En effet, dès les origines du Mouvement sioniste, bien avant
l’indépendance même d’Israël, le projet de chasser les Arabes de
Palestine et d’étendre un Etat juif sur toute la région a
conditionné la politique des premiers colons : si, au début de
leur installation, ils avaient acheté des terres disponibles,
par la suite, devenus suffisamment nombreux et organisés, les
colons implantèrent de force leurs kibboutz, exploitations
fortifiées de palissades et miradors et défendues par une armée
clandestine, la Haganah, mise sur pied et dirigée par le
Mouvement sioniste.
Poursuivant cet objectif, la Haganah mena diverses opérations
destinées à chasser les Palestiniens de leurs terres et à
libérer le territoire pour l’immigration juive, alors que,
officiellement, les leaders sionistes avaient affirmé leur désir
de vivre en paix avec les populations arabes de Palestine et de
créer un Etat mixte où ces derniers auraient eu leur place.

::::

Tâches à réaliser ->
(A) D'après le texte de lecture, quel est le nom de l'armée clandestine qui défendait les kibboutz ?
(B) Indiquez si chacune des affirmations suivantes concorde avec le texte de lecture, en citant les mots décisifs du texte : (i) au début de leur installation, les premiers colons avaient acheté des terres disponibles ; (ii) la Haganah était dirigée par une autorité extérieure au Mouvement sioniste ; (iii) officiellement, les leaders sionistes disaient vouloir créer un Etat mixte.

Entrées de repérage de mots et d'éléments:
::::

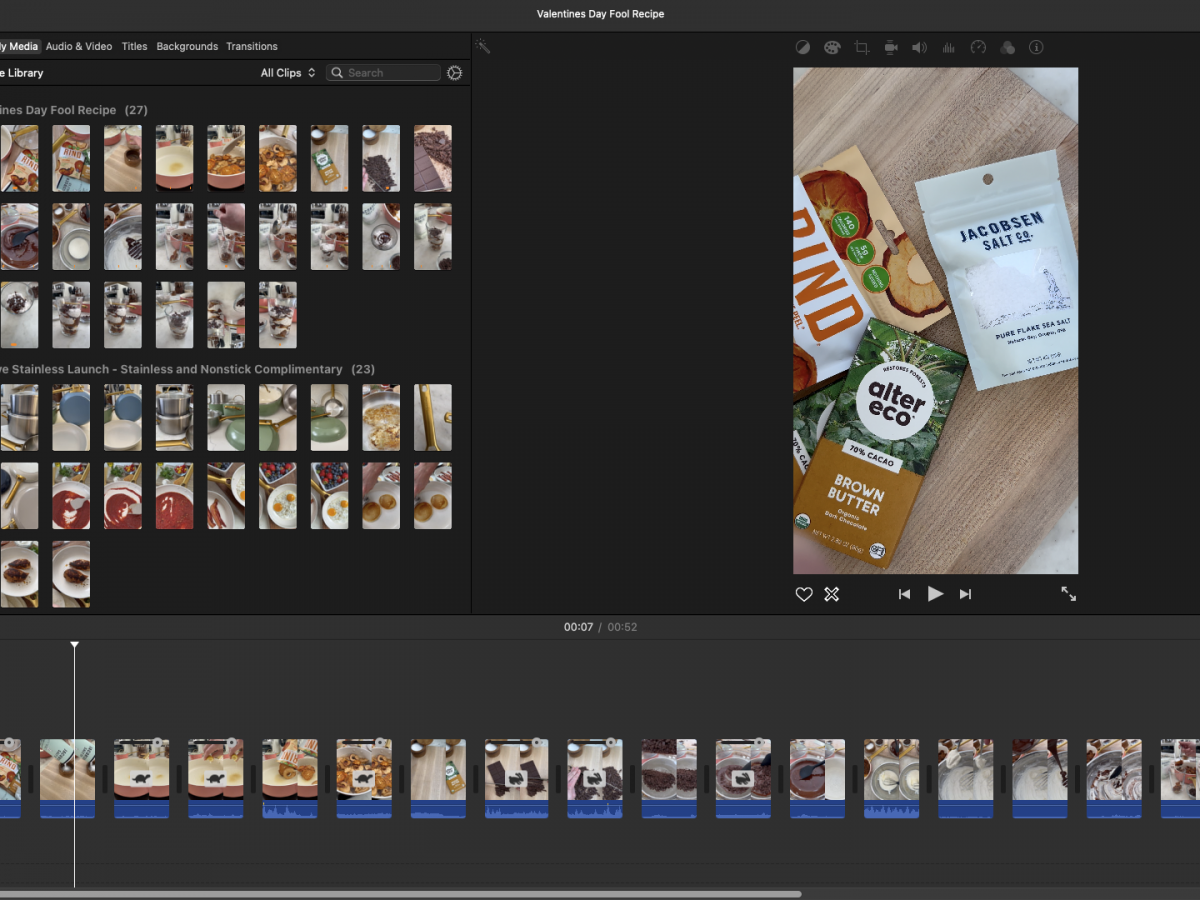Viewport: 1200px width, 900px height.
Task: Open the browser settings gear menu
Action: click(x=455, y=73)
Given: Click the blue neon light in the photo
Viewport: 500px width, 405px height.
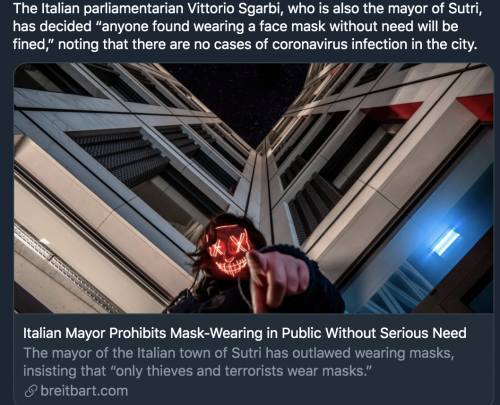Looking at the screenshot, I should (445, 243).
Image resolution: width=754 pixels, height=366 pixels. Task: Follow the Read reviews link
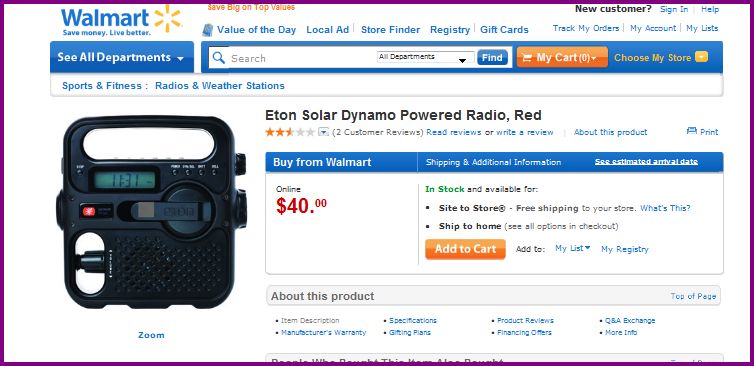[453, 132]
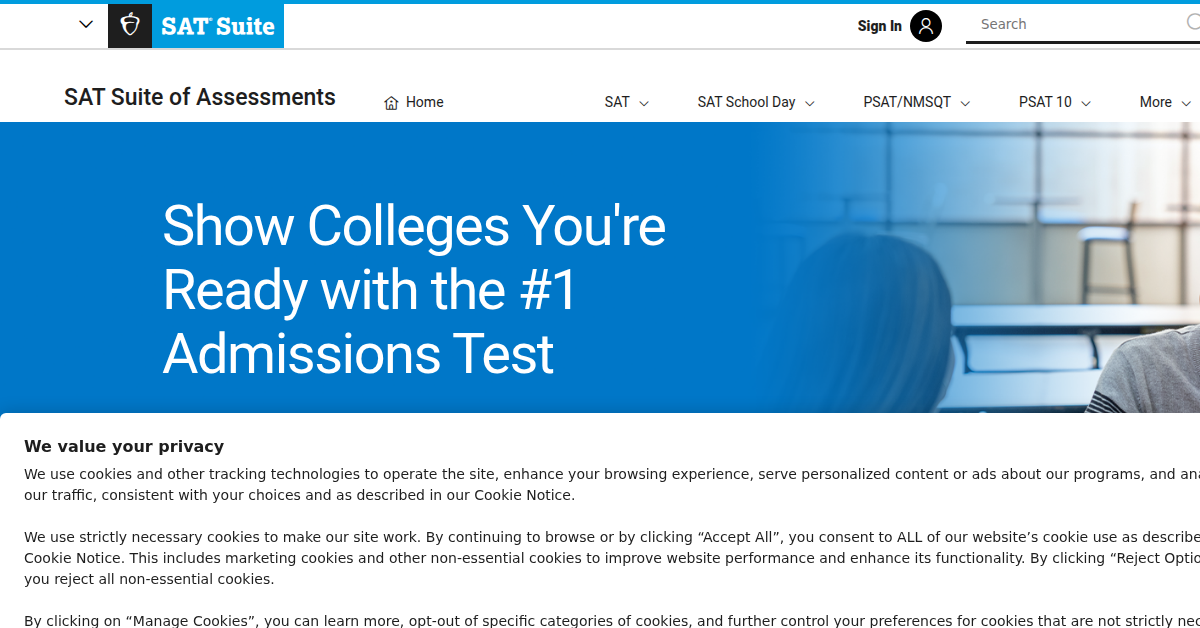This screenshot has height=628, width=1200.
Task: Expand the SAT menu chevron arrow
Action: pos(644,103)
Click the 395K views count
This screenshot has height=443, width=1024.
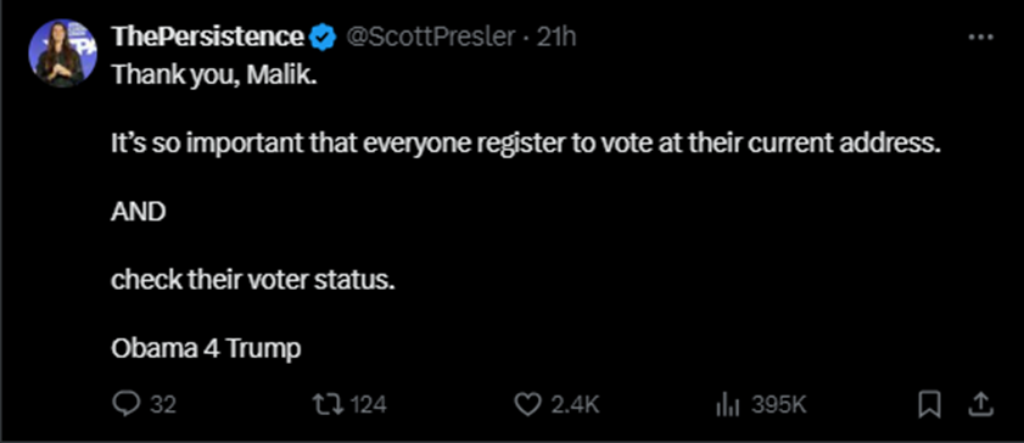tap(778, 405)
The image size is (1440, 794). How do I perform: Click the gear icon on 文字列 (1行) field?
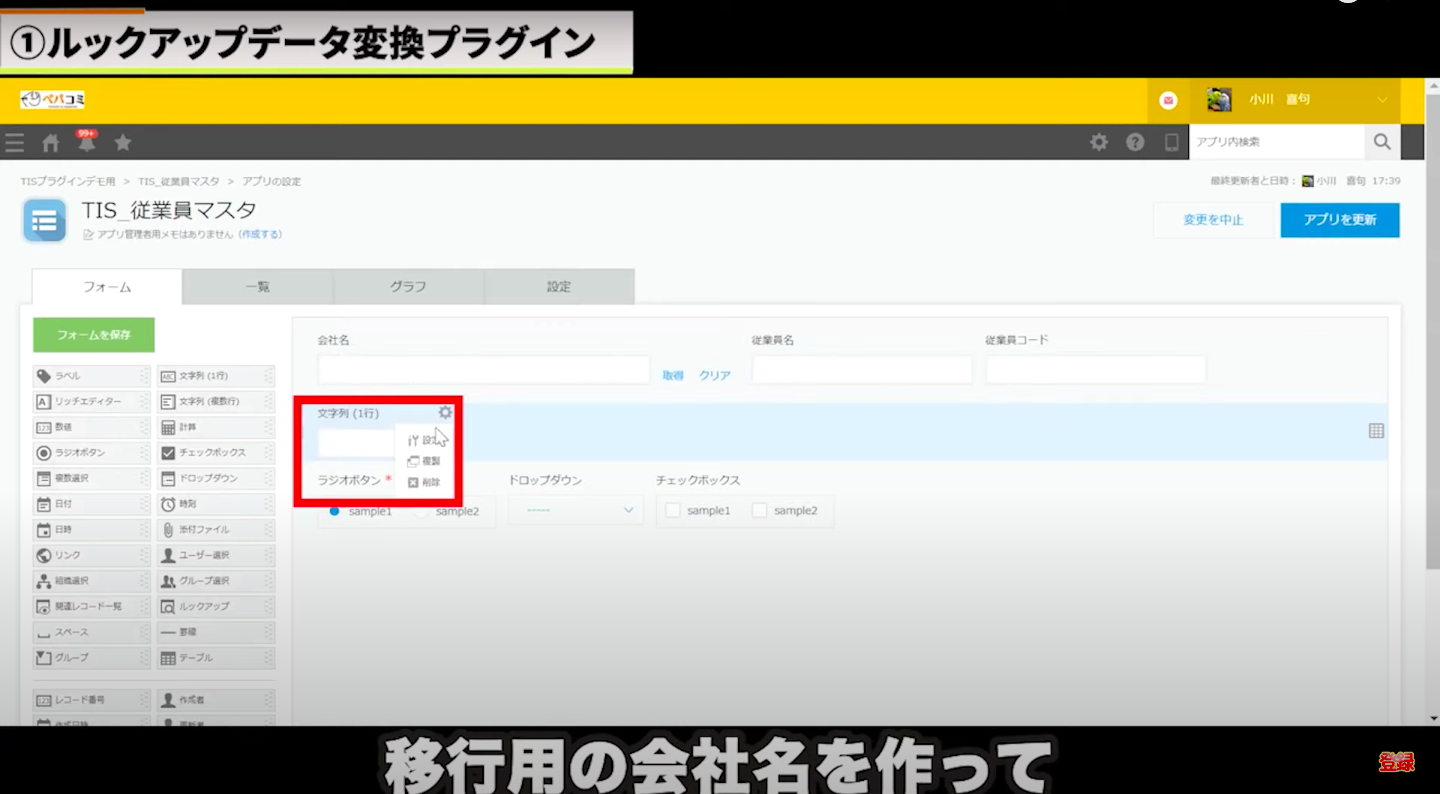point(445,412)
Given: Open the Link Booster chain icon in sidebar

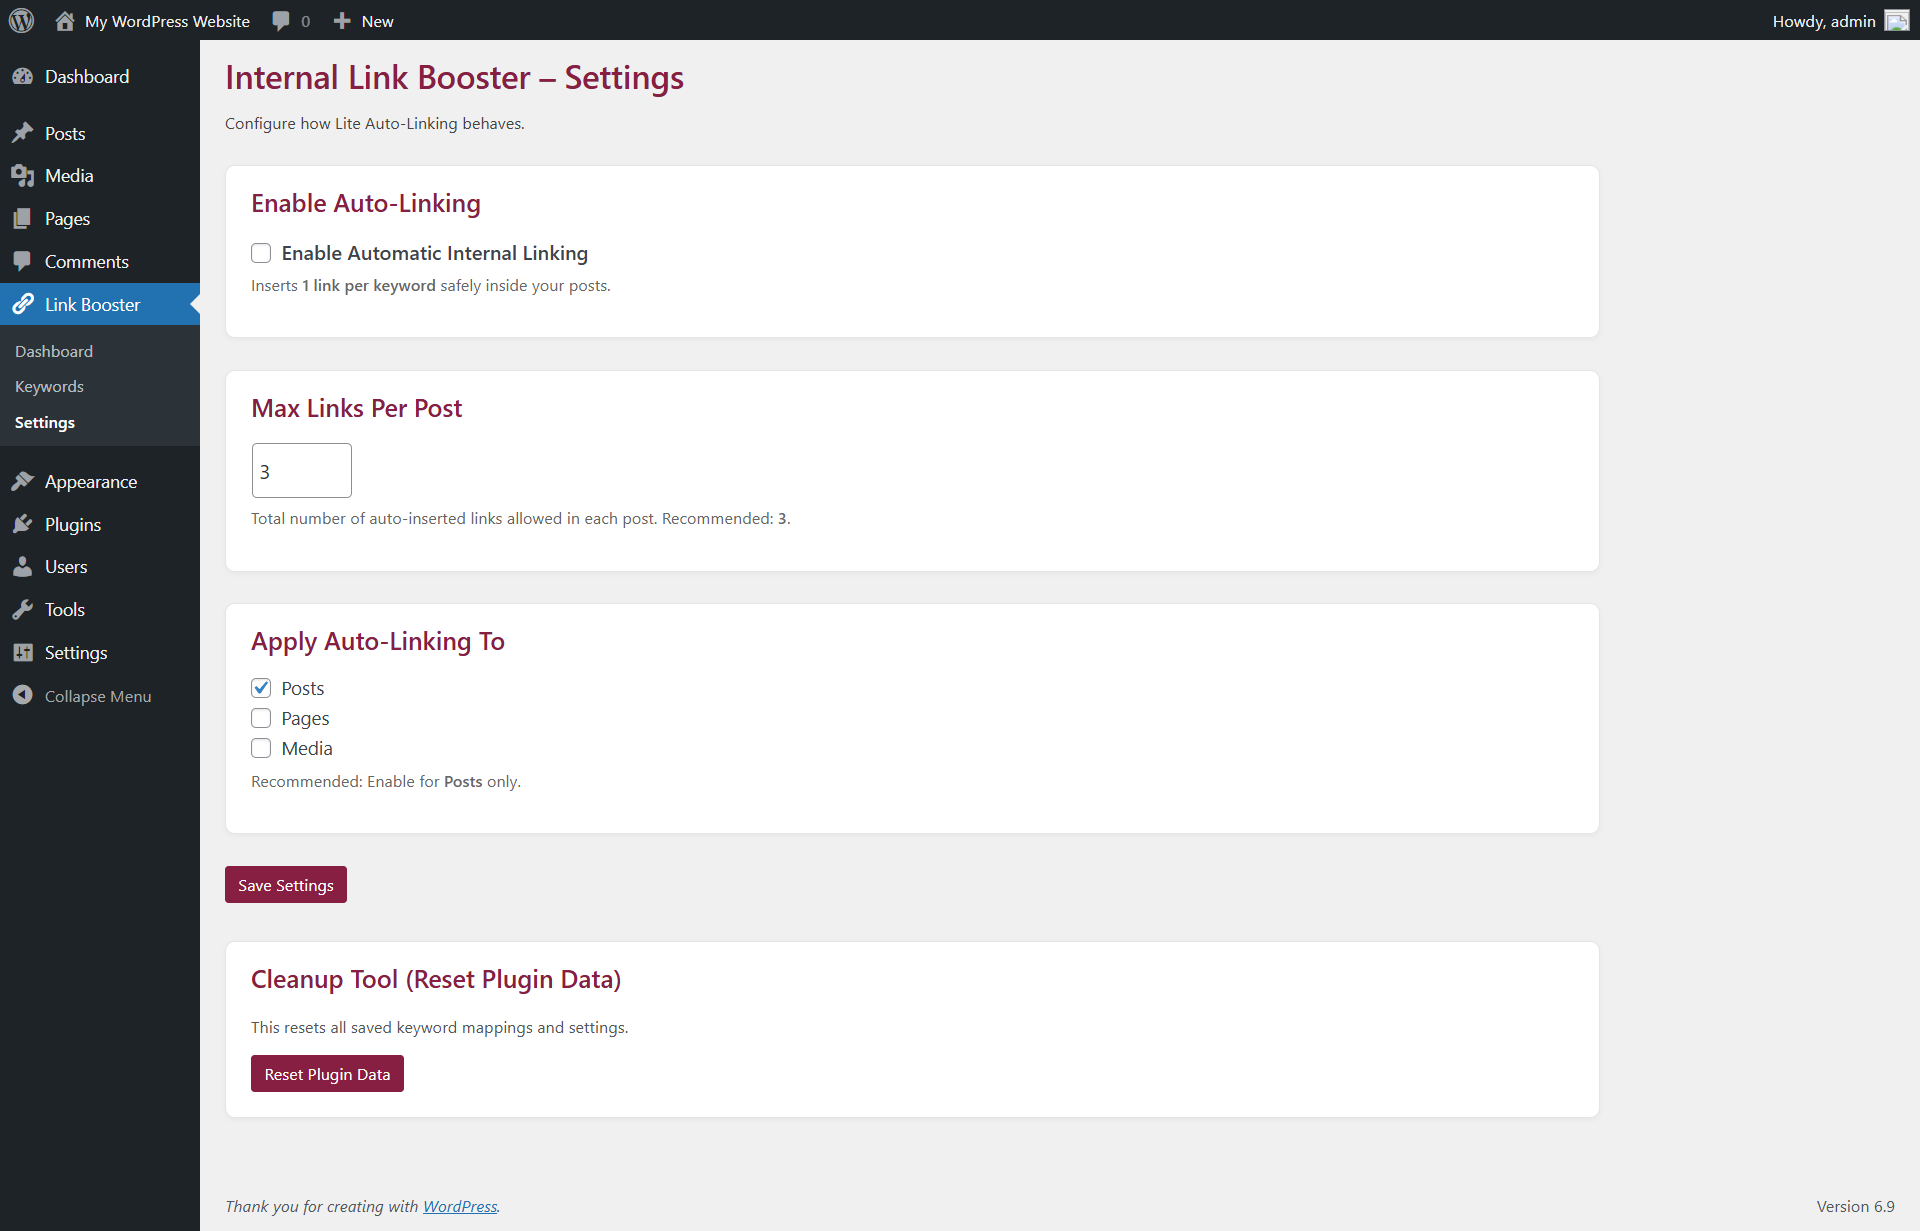Looking at the screenshot, I should click(22, 304).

::::

Résultats des tâches ->
(A) La Haganah.

(B)
(i) Oui : « au début de leur installation, ils avaient acheté des terres disponibles ».
(ii) Non : « mise sur pied et dirigée par le Mouvement sioniste ».
(iii) Oui : « créer un Etat mixte où ces derniers auraient eu leur place ».